Here the flood legends properly close. On the next, the sixth tablet, the story goes back to Heabani, the lamentation of Izdubar over his deceased friend, and the conflicts involved in obtaining the dismissal of Heabani's soul from hell (or the intermediate state) and its final admission into heaven. As the most ancient elegy in existence, the lamentation of Izdubar over his friend is deeply interesting, and for pathos and rhythm deserves to be regarded as a poem. I copy some of the lines, the numerals against which indicate, I suppose-for Mr. Smith's description of the tablets is singularly meagre, he not even explaining his authority for beginning every alternate line with a capital letter, and not giving any authority or reason for the method of punctuation he has adopted—the lines on the tablet.

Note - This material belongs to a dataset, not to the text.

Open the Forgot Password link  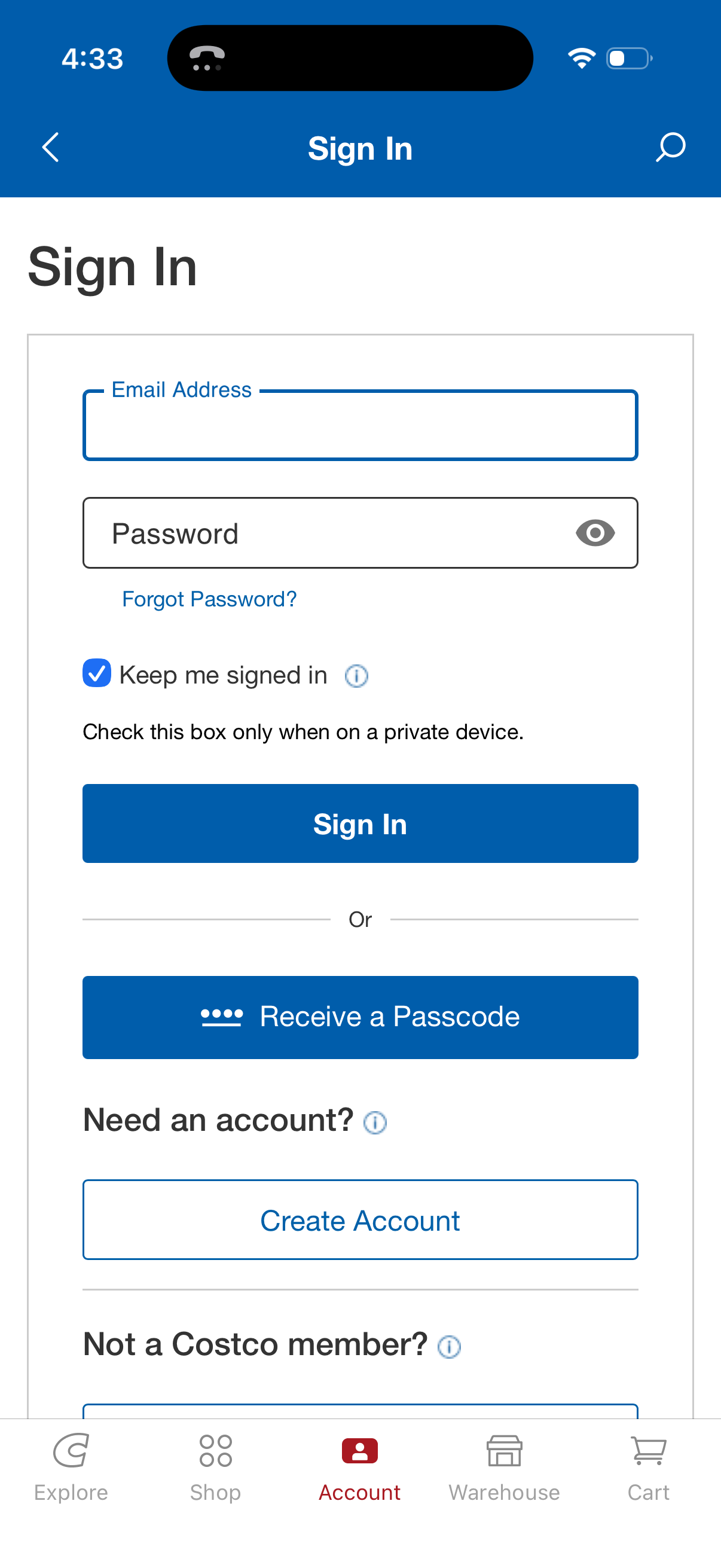point(209,599)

“6. The noble banquet thou dost not share,

7. to the assembly they do not call thee ; 8. The bow from the ground thou dost not lift, 9. what the bow should strike surrounds thee; 10. The mace in thy hand thou dost not grasp, 11. the spoil defies thee ; 12. Shoes on thy feet thou dost not wear, 13. the slain on the ground thou dost not stretch. 14. Thy wife whom thou lovest thou dost not kiss, 15. thy wife whom thou hatest thou dost not strike ; 16. The child whom thou lovest thou dost not kiss, 17. the child whom thou hatest thou dost not strike; 18. The arms of the earth have taken thee. 19. O darkness, O darkness, mother Ninazu, O darkness ! | 20. Her noble stature as his mantle covers him, 21. her feet like a deep well enclose him.”

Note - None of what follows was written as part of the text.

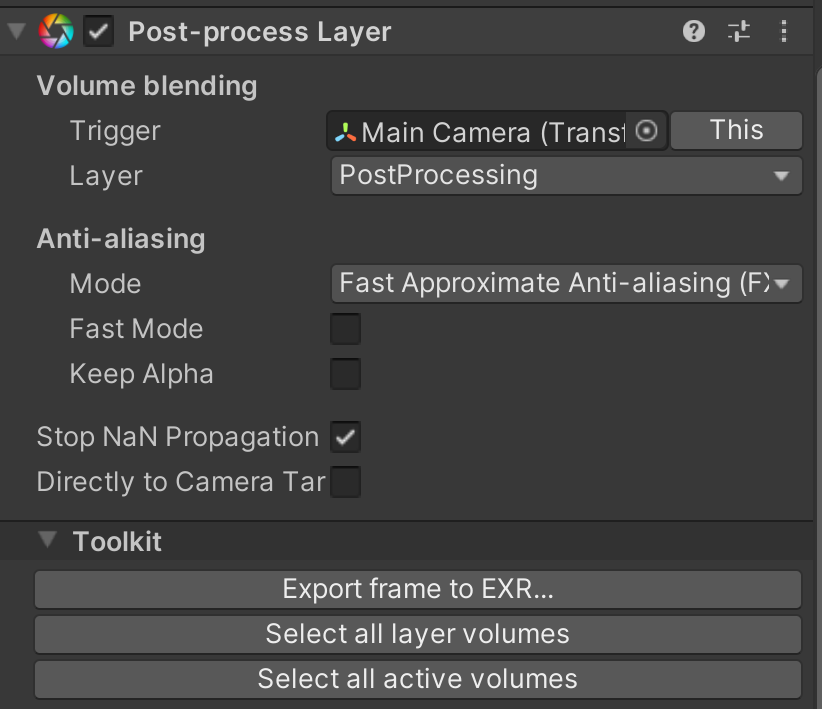822x709 pixels.
Task: Click the Post-process Layer component icon
Action: (55, 32)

" 8. Then Heabani from the earth

9. Simtar did not take him,-Asakku did not take him, the earth took him.

10. The resting place of Nergal the unconquered did not take him, the earth

took him. 11. In the place of the battle of heroes they did not strike him, the earth

took him. 12. Then . . . Di son of Ninsum for his servant Heabani wept ; 13. To the house of Bel alone he went. 14. Father Bel, Tambukku to the earth has struck me. 15. Mikke to the earth has struck me."

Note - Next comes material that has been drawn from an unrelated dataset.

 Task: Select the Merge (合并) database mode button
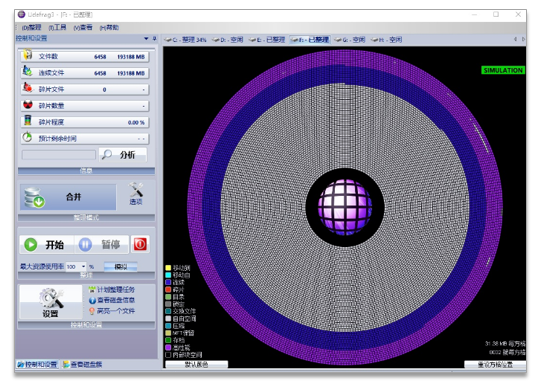tap(68, 197)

On this and what follows Mr. Smith thus comments—"This mutilated passage points to the idea that Heabani, who was killed, in vain tried to enter heaven. Simtar was the attendant of the god of Hades, and the other personages in this part of the story all have their appropriate offices. The spirit of Heabani does not rest under the earth, and attempts are made by petitioning Bel and Sin, to induce these gods to transfer him to heaven, but all is in vain.” “Father Hea” finally instructs his son, “the noble warrior Merodach, the divider," to release Heabani, and to transfer him to heaven. Then follows a fine description of the difference between Hades and heaven, put into the mouth of Heabani himself, « Return me from Hades the land of my knowledge; From the house of the departed, the seat of the god Irkalla ; From the house within which there is no exit; From the road the course of which never returns ; From the place within which they long for light; The place where dust is their nourishment and their food mud; Its chiefs also like birds are clothed with wings; Light is never seen, in darkness they dwell. To the place of seers which I will enter ... treasured up a crown; ... wearing crowns, who from days of old ruled the earth. To whom the gods Anu and Bel have given renowned names. A place where water is abundant drawn from ever-flowing springs. To the place of seers which I will enter, the place of chiefs and unconquered ones, the place of bards and great men, the place of interpreters of the wisdom of the great gods, the place of the mighty, the dwelling of the god Ner.'” The twelfth tablet concludes, “The twelfth tablet of the legends of Izdubar. Written like the ancient copy."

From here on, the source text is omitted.